Sur les projets et programmes à revoir, le ministre reconnait que le Programme d’investissement de l’Etat va être impacté, de même que certains projets. Parce qu’avec le confinement, la fermeture des frontières des différents pays, certains experts de certaines entreprises qui devaient venir au Sénégal, pour exécuter des projets, ‘’ne pourront pas’’ pour le moment le faire. Ce qui va ‘’ralentir’’ un peu certains grands projets de l’Etat. ‘’Mais, aussi, sur le plan de l’exécution du budget des investissements financés sur ressources internes ou externes, nous comptons proposer un ré-arbitrage au président de la République. Certains projets peuvent attendre et nous pourrons, dans ce cas, utiliser les ressources qui y étaient allouées pour renforcer le fonds que nous allons mettre en place’’, note-t-il.

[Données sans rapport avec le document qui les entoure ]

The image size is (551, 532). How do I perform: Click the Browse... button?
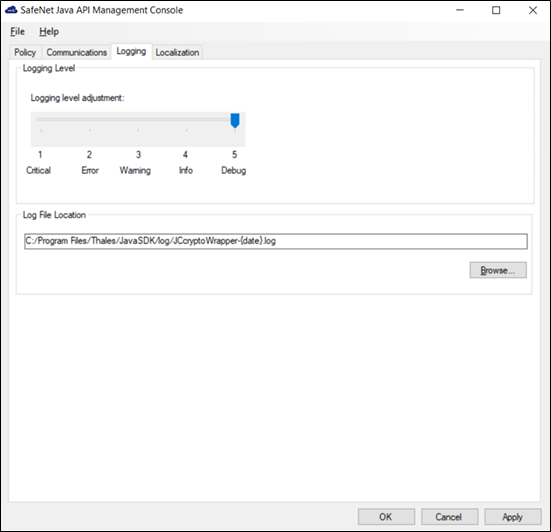tap(498, 270)
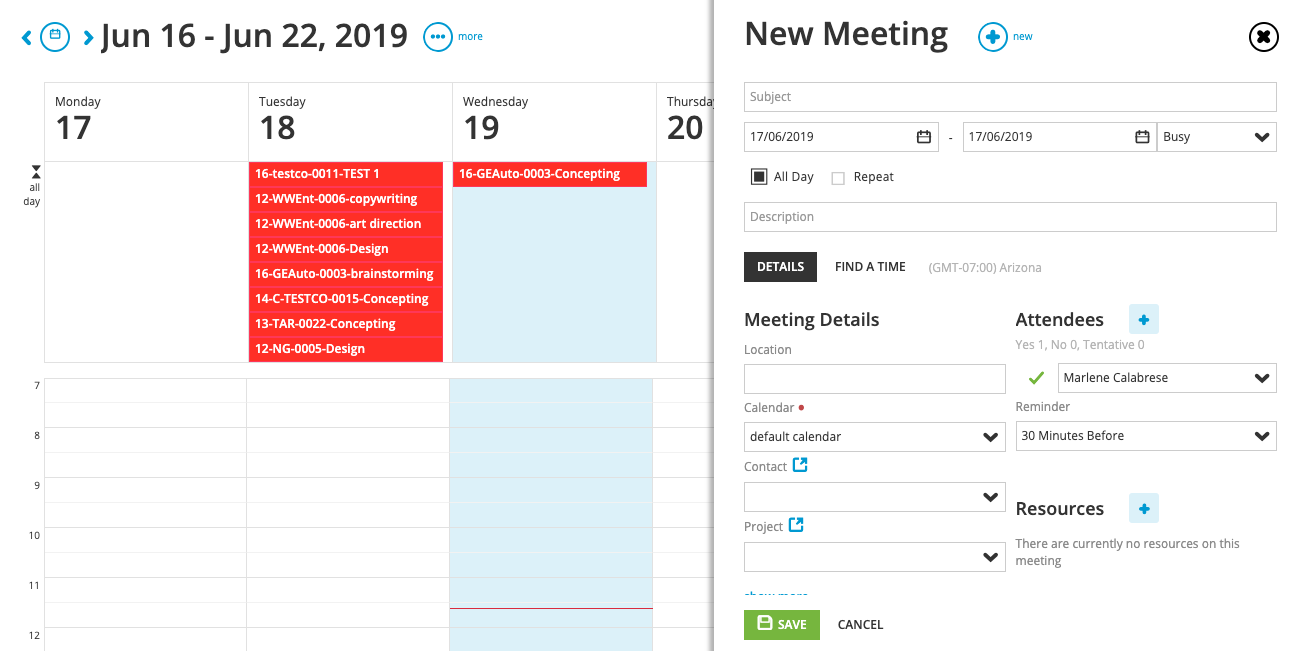Open the Busy status dropdown
Viewport: 1295px width, 651px height.
tap(1217, 137)
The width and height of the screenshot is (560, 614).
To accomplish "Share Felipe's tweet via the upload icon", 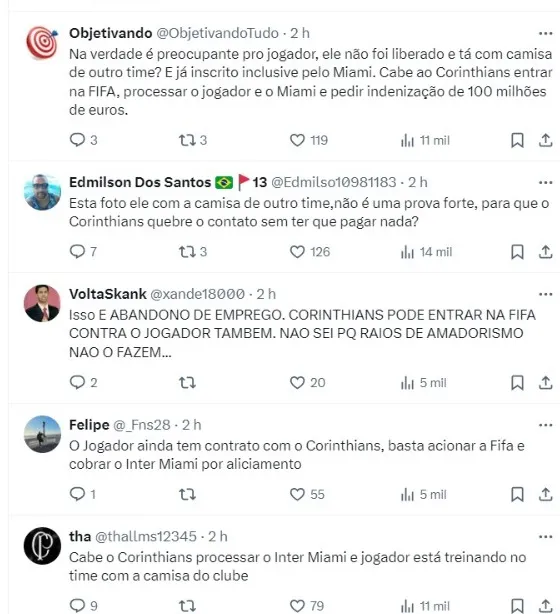I will click(545, 494).
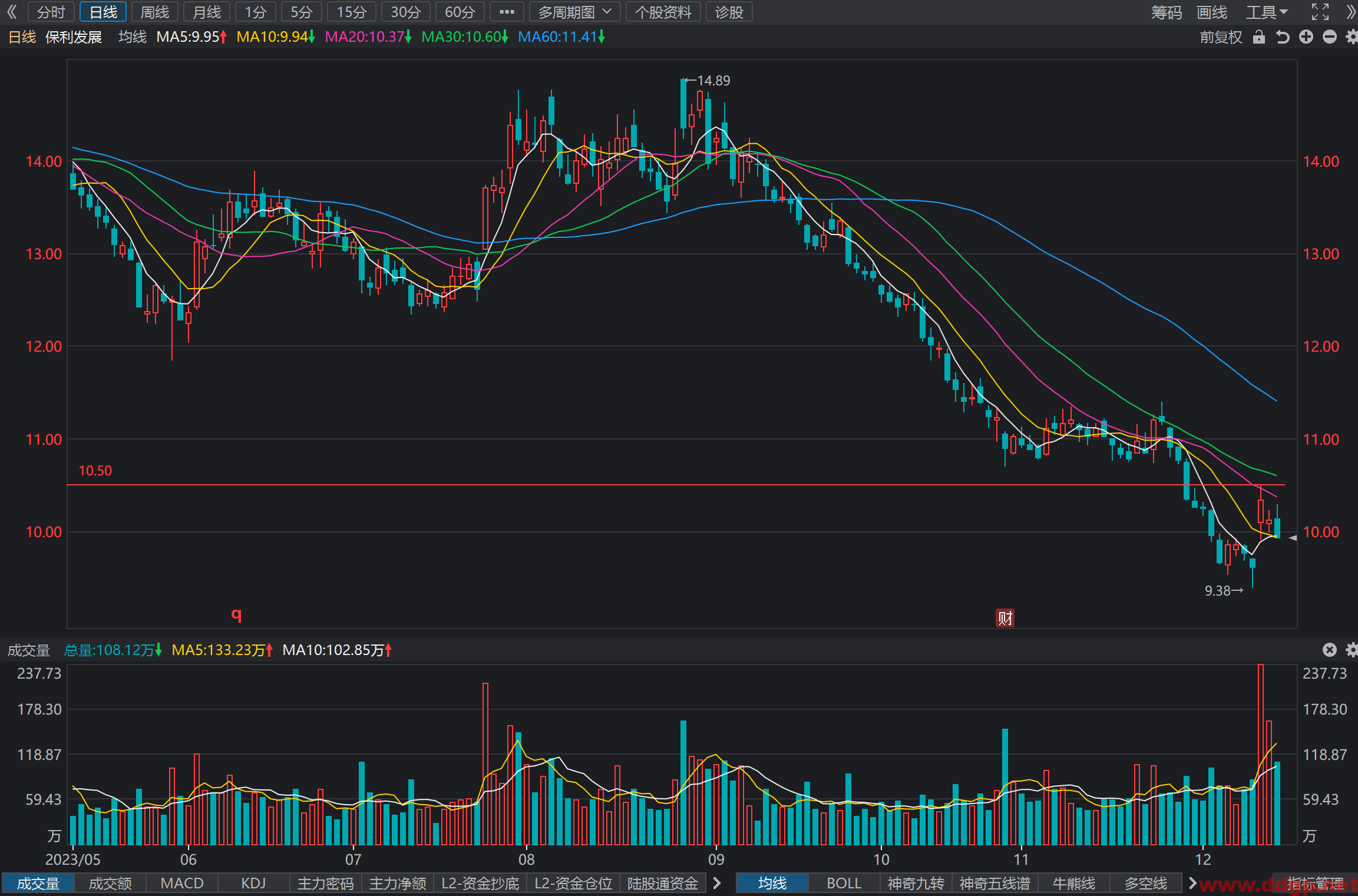1358x896 pixels.
Task: Switch to the MACD indicator tab
Action: (182, 883)
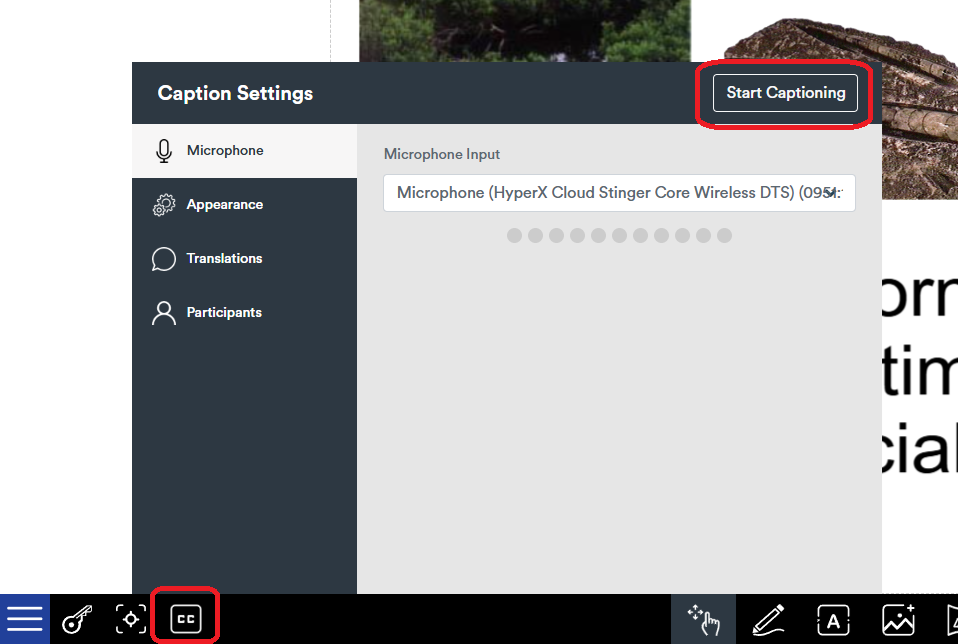The height and width of the screenshot is (644, 958).
Task: Click the focus target icon
Action: click(130, 619)
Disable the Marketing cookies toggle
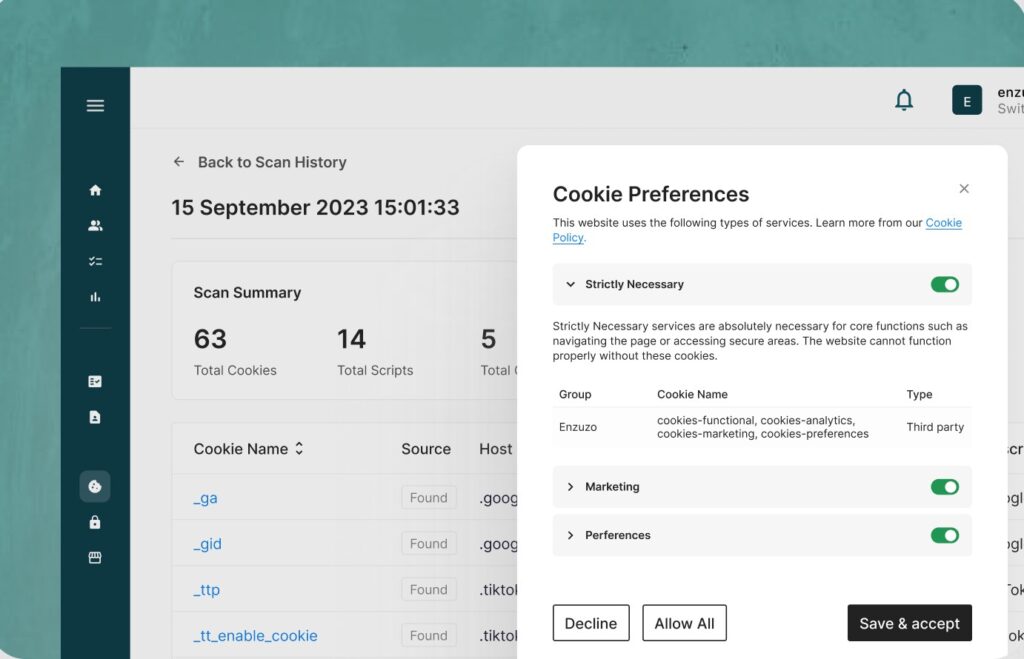The width and height of the screenshot is (1024, 659). coord(944,487)
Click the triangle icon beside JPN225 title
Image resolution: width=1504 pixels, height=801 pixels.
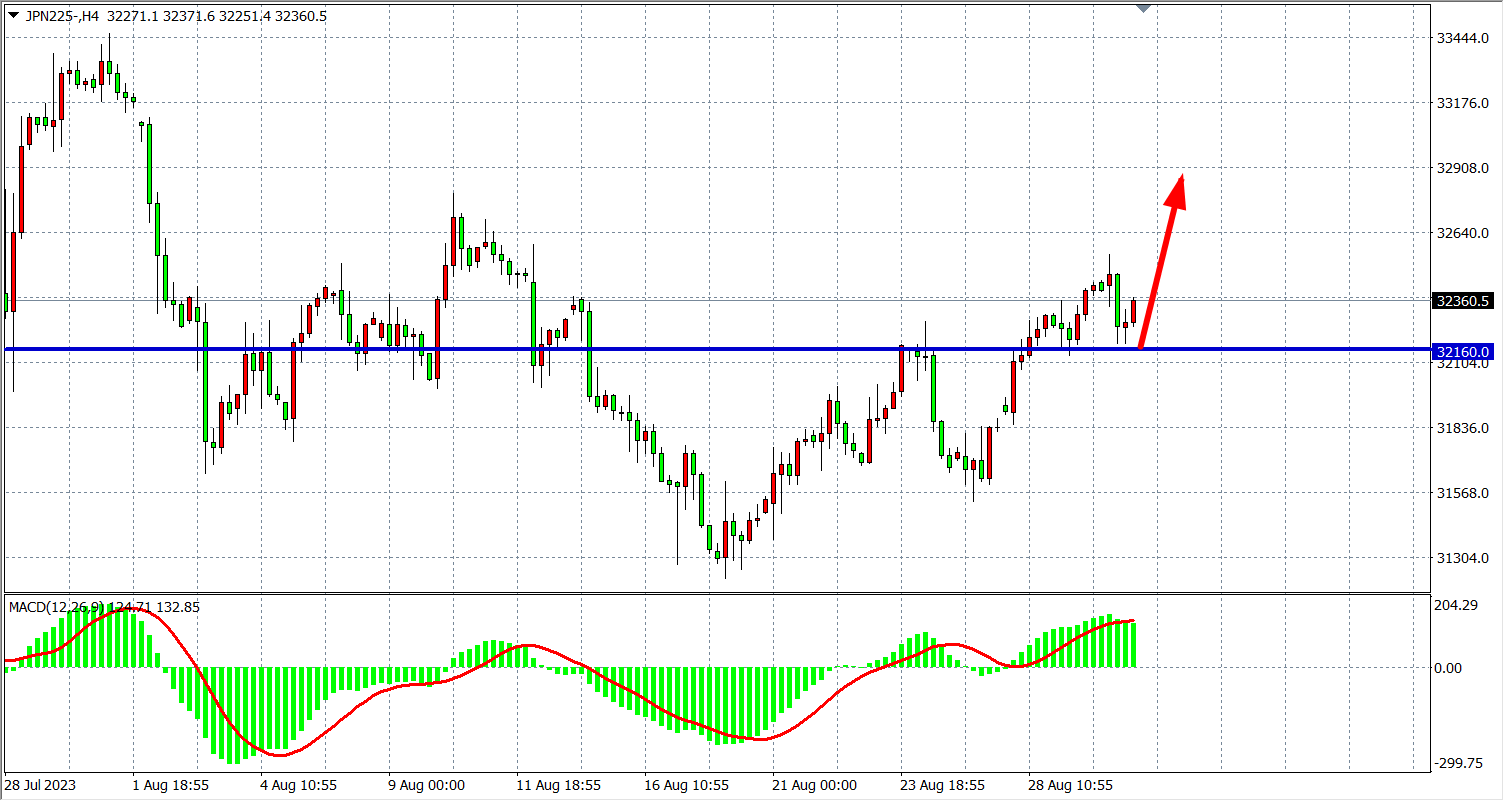(13, 16)
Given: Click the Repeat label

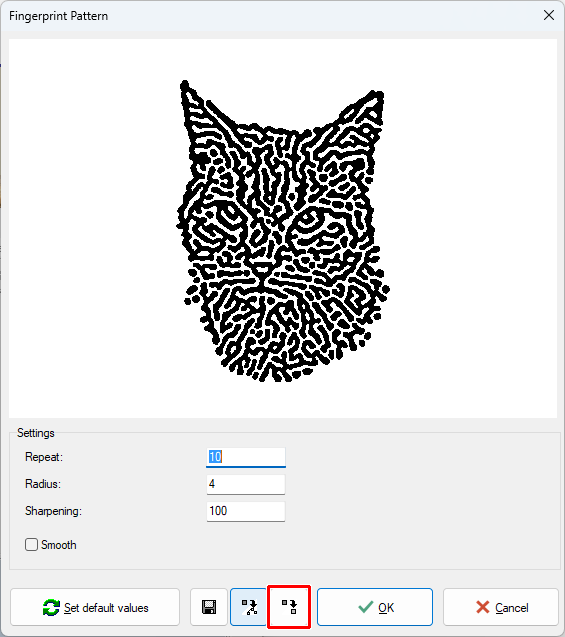Looking at the screenshot, I should [44, 457].
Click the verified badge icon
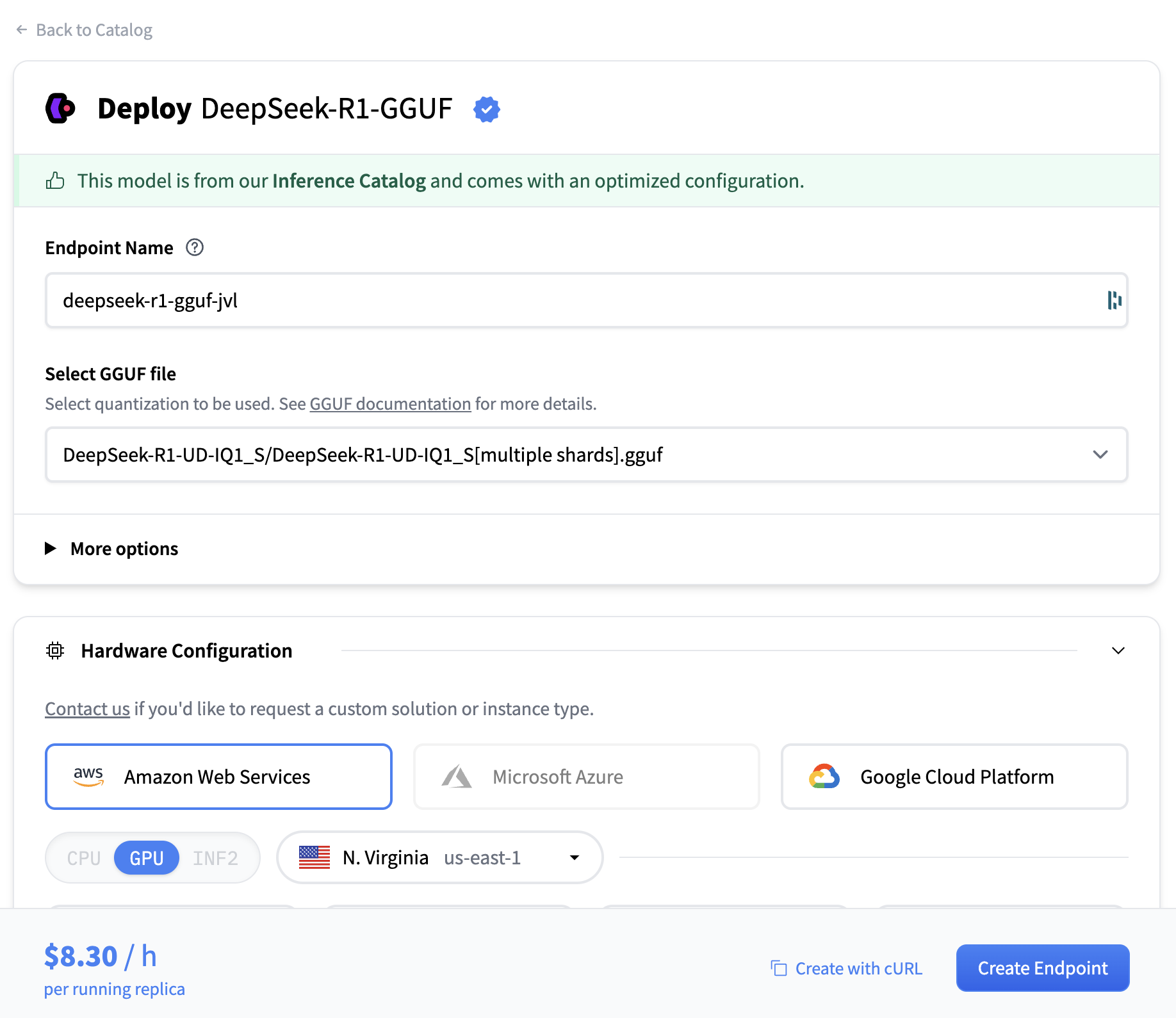This screenshot has width=1176, height=1018. pyautogui.click(x=487, y=109)
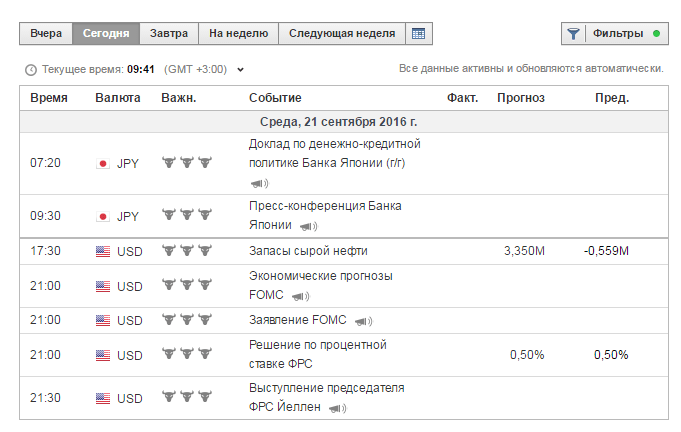
Task: Select the Следующая неделя tab
Action: coord(342,33)
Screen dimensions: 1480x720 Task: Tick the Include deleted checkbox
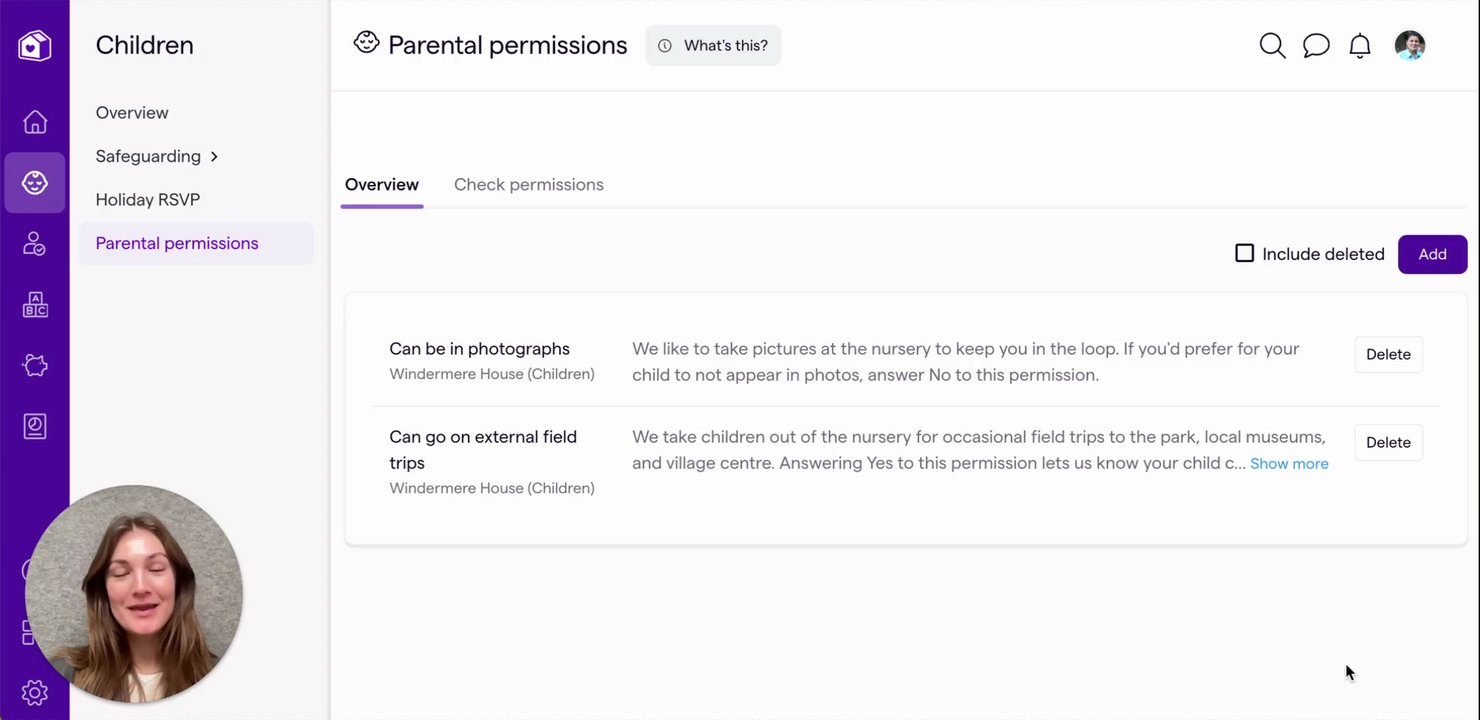pos(1245,254)
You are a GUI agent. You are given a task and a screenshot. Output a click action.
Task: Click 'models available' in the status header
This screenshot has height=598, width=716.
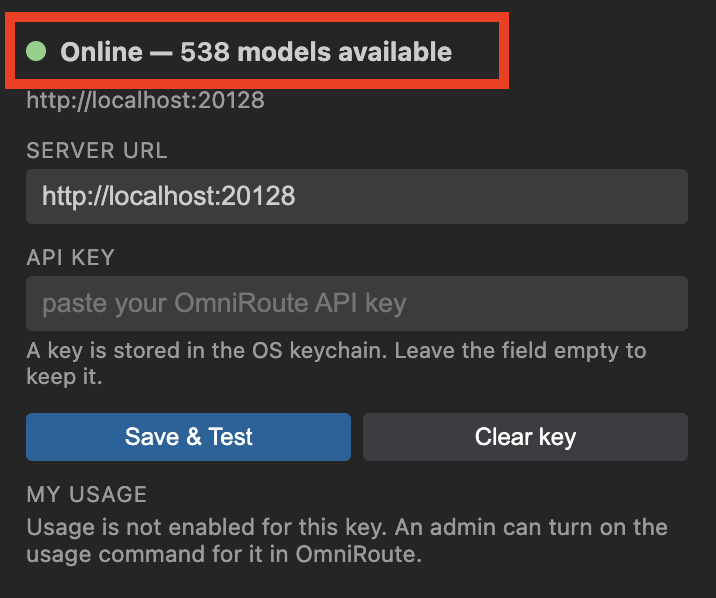point(345,52)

Il s’agit, en particulier, des ressources en dons de certains partenaires, des projets pour lesquels ils n’ont pas encore commencé à décaisser des ressources, en accord avec leurs partenaires, les réorienter pour appuyer l’économie. Sur ce, selon lui, une révision du budget de fonctionnement de l’Etat et de la Loi de finance initiale est en vue. ‘’En outre, le gouvernement, en coordination avec les ministres en charge de l’Economie et des Finances de l’Union, travaille avec les institutions sous régionales (Bceao, Uemoa, Boad) pour identifier une forme de soutien aux Etats et au secteur bancaire de l’Union’’, informe-t-il.

Ils tiendront aujourd’hui, une réunion du Conseil des ministres de l’Union économique monétaire ouest-africaine (Uemoa) pour examiner les mesures d’accompagnement des institutions de l’Union.

Accélérer la production locale

Au-delà de ces mesures, le ministre affirme qu’après la crise, ils vont travailler sur comment accélérer la production locale, notamment la production alimentaire. ‘’On va retourner à l’agriculture, pour voir comment l’accélérer. Cette crise nous permet également de revoir nos modes de production, de consommation, de renforcer notre coopération sous régionale. Mais aussi, d’accélérer le processus de relancer nos importations, en plus des productions locales, surtout dans des secteurs stratégiques. Avec le comité que le président de la République a mis en place, celui de croissance et de veille, nous travaillerons sur ces questions’’, renseigne-t-il.

Pour le monde, Amadou Hott soutient qu’ils font tout pour éviter les inflations. Les mesures sont prises et continuent de l’être pour éviter une augmentation des prix. ‘’Il n’y a pas de raisons que les prix augmentent. Les programmes sociaux que l’Etat a déjà mis en place pour les ménages vulnérables ne seront pas touchés. Il s’agit des bourses de sécurité familiale, des programmes d’urgence, etc.’’, déclare le ministre. Sur ce, il rappelle aussi qu’une deuxièmement mesure a été prise mercredi, à l’issue du Conseil des ministres. Il s’agit de la création d’un comité de croissance et de veille économique Covid-19, notamment pour anticiper sur les répercussions économiques directes et indirectes de la crise du Covid-19 sur l’économie nationale.

Ce Comité, qui sera composé de représentants de plusieurs ministères, du secteur privé et de la Bceao, se réunira autant de fois que de besoin et soumettra des propositions au conseil des ministres. ‘’Ce dispositif de suivi rapproché des répercussions potentielles du Covid-19 sur l’économie nationale nous permettra de prendre les décisions idoines. Ces recommandations seront mises à jour régulièrement et partagées avec vous, sous forme de points économiques’’, dit-t-il. Tout en appelant à maintenir et à élargir l’élan de solidarité national déjà amorcé.